■ The input ■
**********

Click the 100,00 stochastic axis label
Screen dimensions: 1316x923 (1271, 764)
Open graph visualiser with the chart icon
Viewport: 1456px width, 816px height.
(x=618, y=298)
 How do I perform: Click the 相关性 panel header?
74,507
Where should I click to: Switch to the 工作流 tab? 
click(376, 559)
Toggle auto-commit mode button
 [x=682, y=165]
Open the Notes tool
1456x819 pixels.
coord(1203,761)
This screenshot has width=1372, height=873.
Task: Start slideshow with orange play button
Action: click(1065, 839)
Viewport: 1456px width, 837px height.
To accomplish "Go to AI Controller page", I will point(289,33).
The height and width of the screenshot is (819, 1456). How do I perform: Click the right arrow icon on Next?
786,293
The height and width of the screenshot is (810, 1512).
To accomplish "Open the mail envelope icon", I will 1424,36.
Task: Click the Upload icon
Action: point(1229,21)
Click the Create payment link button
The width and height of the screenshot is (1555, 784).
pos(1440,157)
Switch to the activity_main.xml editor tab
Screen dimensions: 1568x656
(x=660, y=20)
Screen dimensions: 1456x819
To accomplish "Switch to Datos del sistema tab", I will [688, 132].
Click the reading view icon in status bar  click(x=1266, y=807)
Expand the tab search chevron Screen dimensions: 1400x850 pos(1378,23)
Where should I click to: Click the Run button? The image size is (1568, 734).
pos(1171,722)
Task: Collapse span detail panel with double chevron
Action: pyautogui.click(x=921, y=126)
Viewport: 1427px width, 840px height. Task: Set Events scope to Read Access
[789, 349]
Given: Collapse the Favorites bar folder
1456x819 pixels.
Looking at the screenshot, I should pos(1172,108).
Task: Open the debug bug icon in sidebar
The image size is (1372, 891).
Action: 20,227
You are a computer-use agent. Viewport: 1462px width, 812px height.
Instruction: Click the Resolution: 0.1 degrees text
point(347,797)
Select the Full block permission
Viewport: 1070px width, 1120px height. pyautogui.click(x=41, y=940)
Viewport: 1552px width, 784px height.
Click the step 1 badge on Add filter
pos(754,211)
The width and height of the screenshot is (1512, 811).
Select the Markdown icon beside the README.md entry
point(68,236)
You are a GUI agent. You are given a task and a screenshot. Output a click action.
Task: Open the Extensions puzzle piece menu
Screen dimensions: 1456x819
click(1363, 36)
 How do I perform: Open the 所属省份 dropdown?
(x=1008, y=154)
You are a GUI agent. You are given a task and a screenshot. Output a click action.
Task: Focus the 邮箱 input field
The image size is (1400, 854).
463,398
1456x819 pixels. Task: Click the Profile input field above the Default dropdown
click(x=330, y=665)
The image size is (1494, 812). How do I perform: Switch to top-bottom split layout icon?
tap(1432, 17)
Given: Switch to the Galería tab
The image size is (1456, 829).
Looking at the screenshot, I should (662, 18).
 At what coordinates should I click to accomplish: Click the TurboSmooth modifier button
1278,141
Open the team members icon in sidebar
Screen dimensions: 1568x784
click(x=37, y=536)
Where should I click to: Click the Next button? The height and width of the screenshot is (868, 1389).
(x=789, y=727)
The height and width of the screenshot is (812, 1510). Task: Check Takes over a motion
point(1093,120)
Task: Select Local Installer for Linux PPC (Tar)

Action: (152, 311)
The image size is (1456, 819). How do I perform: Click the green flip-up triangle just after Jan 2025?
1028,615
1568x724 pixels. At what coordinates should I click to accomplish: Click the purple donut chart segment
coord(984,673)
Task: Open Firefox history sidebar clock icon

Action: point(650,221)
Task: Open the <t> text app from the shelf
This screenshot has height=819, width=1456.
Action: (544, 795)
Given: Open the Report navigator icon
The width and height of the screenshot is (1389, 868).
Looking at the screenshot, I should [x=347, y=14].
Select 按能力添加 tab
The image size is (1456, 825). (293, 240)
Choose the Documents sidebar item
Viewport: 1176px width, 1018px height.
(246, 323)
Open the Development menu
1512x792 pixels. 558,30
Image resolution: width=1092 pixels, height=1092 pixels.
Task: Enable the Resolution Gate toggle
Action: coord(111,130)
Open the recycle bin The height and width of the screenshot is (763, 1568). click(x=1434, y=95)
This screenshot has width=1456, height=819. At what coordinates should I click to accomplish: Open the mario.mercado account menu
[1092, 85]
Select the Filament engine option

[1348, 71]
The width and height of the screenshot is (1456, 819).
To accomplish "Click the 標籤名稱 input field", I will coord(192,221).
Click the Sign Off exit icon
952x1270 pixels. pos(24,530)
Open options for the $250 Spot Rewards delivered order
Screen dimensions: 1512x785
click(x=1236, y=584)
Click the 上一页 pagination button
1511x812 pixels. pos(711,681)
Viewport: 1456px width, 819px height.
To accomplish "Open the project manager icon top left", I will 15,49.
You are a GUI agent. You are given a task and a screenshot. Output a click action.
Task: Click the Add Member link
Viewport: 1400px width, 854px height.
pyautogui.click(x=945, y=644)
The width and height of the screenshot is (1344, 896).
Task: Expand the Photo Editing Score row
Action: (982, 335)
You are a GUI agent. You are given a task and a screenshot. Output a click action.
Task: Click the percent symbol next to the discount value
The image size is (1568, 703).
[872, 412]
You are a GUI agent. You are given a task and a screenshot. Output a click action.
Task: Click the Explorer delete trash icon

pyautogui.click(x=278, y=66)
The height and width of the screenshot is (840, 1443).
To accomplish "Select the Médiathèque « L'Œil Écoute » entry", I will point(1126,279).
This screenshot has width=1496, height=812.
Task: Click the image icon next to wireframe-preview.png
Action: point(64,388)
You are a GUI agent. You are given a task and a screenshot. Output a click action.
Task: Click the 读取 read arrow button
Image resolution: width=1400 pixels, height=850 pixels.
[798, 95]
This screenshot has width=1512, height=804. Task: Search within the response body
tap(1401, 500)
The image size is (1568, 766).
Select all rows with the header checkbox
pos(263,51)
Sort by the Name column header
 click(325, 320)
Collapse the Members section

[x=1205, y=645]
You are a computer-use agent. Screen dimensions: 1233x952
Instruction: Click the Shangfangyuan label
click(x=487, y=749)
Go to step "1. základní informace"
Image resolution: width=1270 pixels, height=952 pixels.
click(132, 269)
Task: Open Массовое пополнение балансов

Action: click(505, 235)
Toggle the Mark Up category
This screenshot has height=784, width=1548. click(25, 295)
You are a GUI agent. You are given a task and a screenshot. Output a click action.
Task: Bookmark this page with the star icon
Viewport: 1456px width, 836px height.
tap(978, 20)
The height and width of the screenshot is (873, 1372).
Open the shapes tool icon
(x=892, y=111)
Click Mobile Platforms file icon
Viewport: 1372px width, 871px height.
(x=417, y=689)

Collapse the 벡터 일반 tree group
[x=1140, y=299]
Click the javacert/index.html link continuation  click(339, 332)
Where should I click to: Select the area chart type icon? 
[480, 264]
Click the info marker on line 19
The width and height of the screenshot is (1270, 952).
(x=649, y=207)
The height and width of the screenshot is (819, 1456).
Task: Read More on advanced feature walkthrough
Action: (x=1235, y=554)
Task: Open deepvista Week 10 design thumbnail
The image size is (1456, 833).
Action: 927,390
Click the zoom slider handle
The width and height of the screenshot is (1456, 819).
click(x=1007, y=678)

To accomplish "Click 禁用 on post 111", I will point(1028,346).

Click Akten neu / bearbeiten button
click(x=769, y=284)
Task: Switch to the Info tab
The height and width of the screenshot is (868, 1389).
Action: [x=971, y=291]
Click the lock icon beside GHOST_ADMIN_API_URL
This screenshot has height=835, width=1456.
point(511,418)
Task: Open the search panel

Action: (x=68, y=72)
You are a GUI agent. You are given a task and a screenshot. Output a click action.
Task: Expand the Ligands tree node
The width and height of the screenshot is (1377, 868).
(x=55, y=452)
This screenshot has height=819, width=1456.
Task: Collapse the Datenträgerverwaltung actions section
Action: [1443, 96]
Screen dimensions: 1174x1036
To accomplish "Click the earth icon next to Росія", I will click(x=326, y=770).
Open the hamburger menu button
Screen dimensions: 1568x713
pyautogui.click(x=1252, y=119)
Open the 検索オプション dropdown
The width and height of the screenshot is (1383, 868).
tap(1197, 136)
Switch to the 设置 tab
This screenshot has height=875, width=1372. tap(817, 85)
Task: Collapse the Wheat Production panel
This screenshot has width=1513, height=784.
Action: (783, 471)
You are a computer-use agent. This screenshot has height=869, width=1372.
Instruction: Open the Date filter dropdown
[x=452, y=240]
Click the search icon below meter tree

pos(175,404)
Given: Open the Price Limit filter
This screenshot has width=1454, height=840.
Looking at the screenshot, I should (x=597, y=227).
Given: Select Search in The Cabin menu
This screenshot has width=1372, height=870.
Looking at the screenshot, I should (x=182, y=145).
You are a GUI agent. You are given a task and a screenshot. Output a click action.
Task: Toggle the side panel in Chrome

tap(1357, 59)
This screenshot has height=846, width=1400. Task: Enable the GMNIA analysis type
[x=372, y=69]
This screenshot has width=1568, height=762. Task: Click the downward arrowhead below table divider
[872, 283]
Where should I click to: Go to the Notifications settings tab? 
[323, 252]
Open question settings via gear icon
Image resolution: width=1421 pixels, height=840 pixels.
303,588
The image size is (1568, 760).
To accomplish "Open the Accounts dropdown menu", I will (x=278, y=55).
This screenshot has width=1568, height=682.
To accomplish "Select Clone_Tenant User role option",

**********

■ What to do ■
Based on the material above, how many lines contain the string "link"? State the number alone.

■ Response to this exercise ■
3